Bobby looked at him and laughed again. “Oh, of course,” he conceded, “a civil engineer might get into a scrap the same as any one else. I’ve been in scraps. But I mean regular fighting. There’s nothing exciting about engineering.”

“No?”

“They’re always talking about strains and pressures and things like that.”

“Yes?” said the captain.

“’Bout the only place you can find adventures is in books,” Bobby continued; “unless you go into the Army.” He looked at the captain, who was half smiling. “Do—do you do regular engineering?” Bobby asked.

“I make a stab at it.”

“’Cause I was kind of wondering about your uniform.”

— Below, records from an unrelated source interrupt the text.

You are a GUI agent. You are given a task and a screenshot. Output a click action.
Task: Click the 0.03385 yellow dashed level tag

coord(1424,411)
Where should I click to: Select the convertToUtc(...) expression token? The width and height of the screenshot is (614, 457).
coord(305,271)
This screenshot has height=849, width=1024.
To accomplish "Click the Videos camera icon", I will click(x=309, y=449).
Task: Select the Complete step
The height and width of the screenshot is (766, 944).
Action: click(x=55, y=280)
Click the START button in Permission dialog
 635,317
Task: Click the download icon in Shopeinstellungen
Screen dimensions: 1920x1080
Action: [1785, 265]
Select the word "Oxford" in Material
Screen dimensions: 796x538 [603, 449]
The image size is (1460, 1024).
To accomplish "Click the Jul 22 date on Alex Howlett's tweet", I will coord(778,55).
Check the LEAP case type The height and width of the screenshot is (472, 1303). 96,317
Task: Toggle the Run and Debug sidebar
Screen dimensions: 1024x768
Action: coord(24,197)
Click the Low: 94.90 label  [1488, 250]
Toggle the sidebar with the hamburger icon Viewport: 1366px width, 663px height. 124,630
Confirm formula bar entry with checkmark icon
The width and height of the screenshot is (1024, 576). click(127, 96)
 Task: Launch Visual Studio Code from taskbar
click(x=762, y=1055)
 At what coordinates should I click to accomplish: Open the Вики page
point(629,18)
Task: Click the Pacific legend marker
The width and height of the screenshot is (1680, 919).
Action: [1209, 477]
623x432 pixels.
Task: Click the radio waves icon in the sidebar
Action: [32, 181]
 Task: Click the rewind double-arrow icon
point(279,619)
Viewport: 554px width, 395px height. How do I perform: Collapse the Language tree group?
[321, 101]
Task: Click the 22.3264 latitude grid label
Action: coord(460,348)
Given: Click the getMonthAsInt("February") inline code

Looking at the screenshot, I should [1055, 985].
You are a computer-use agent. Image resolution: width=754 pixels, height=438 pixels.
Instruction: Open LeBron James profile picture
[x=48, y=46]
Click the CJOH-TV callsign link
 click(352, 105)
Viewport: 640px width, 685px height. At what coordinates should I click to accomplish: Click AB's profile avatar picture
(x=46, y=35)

“That’s on account of the boss; he’s a queer old duffer and kind of likes it.”

Bobby hesitated, pondering his next question. “Who’s that?” he finally ventured.

“Uncle Sam.”

Bobby paused incredulously. “You work for the Government?”

“That’s what I do.”

“Gee! I didn’t know that.”

They ran inshore going around the second bend, and the captain scrutinized the banks closely, while Bobby scrutinized the captain. The engineer watched the curving shore carefully for a mile or more.

“She’s about two-thirds to ebb, isn’t she?” he asked once.

“’Bout an hour more and it’ll be ebb,” Bobby answered.

“You catch any muskrats?”

“The fishermen do.”

“They’ve got the whole place honeycombed, haven’t they?” the captain commented. “Channel runs on the long turn here, hey?”

Bobby wondered how he knew.

“Ought to be some trees planted along there to prevent erosion.”

“What’s erosion?”

“Loose earth—slides.”

“How would trees prevent it?”

“Same as straw in bricks—ties the earth together. Run across now and we’ll take a squint at that point. She’ll jump her traces there some day sure as you’re a foot high. Guess that used to be a bar, hey? Some swamp a mile or two back.”

Bobby knew there was, but he wondered again how the captain knew.

For a while Captain Craig was very much preoccupied, and Bobby did not dare to interrupt him. Then, of a sudden, he sat down and said, apparently to himself, “Well, it’s just a question of an appropriation.”

Bobby waited a little while, then gathered his courage and came out with the question he had been pondering. “Would you mind telling me about how you scrap—if you don’t mind my asking?”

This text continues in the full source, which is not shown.